Crystal River Products Wheel Interference Tester
Reviewed by Chris Lane/photos by the author
I am a tool and gadget guy and every once in awhile I come across a model railroading gadget that causes me to think, “Dang! What a great idea.” This new tool from Crystal River Products is one of those.
One of the neat things about narrow gauge equipment is all the piping, truss rods, brake gear and underframe sills slung down close to the rails. Unfortunately, those very items make operation on tight model railroad type curves a tricky proposition. I built much of my former On3 car fleet while away at college in Durango, Colorado. Before playing in rock bands and drinking fermented beverages took up all my non-school time, I enjoyed building kits in my dorm room. Need a look at a car detail? No sweat, just run down the hill to behind Safeway, where the D&RGW had conveniently parked a long string of freight cars for me to examine. I started to add every underframe detail I could see, including frame splice joints, nut-bolt-washer assemblies, piping, clevises and so on. It made for some impressive-looking detail under the cars. After I graduated and joined the Denver O scale club, I found that all that detail made the operation of the cars erratic. I ended up trimming piping, bending brake gear, cutting back some sills and doing other fixes through trail and error to allow these cars to operate on even the generous radiuses of the club. I figured out that you could have full detail, or you can have reliable operation, but you can’t have both.

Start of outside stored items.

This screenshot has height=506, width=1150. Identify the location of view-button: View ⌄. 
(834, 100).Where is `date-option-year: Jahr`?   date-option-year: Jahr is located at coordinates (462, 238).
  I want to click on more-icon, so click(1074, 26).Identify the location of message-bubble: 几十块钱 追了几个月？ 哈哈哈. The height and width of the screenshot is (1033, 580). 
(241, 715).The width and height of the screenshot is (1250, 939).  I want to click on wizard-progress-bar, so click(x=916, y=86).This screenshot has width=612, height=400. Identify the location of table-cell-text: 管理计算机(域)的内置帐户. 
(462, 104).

Spring ahead almost twenty years and I am working almost exclusively in On30. I still like detail as much as I ever did, but I like operation even more and as a rule the radiuses I use in On30 are tighter than even my old home layouts in On3. So same dilemma as before; how to maximize the detail, but minimize the radius a car will turn and maximize its operational reliability. This has become all the more critical as a number of models have become available in both On3 and On30 configurations.

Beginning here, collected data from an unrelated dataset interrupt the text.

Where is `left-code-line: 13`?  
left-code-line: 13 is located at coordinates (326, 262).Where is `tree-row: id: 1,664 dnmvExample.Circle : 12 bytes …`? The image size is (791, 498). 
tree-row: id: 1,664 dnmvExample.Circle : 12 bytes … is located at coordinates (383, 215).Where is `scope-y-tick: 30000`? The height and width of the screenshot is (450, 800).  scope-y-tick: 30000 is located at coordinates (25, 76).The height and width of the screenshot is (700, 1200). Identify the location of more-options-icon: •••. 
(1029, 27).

Enter the Wheel Interference Tester. It is a clear, acrylic plastic with two wheel flange grooves cut into it with a laser, at a set radius. Currently Crystal River offers 18”, 24” 28” and 36” radiuses in On30 (HO) scale. To use the tool, simply place the car on the tester and wiggle it until all the flanges drop into the grooves. Then, pull and push the car by its coupler back and forth. Turn the car 180 degrees and repeat. If the car stays in the grooves, it is ready to go on your layout. If it derails, or doesn’t roll smoothly in the grooves a bit more work is needed. Now place the car upside down on foam or blocks, and again put the flanges in the grooves. Roll the tester back and forth and you should be able to determine fairly quickly by looking through the clear tester where the interference is occurring. The tester allows you to see the wheels or truck sideframes hitting detail parts, truss rods or center sills as well as finding sticky wheelsets or excessive axle play. Also, there is a centerline etched into the tool so you can check coupler swing. Honestly, this is where you can head off a great deal of trouble. I find quite a few cars that have plenty of truck swing to make it through tight radiuses, but it is the coupler swing limit that ends up pushing or pulling a car off the curve.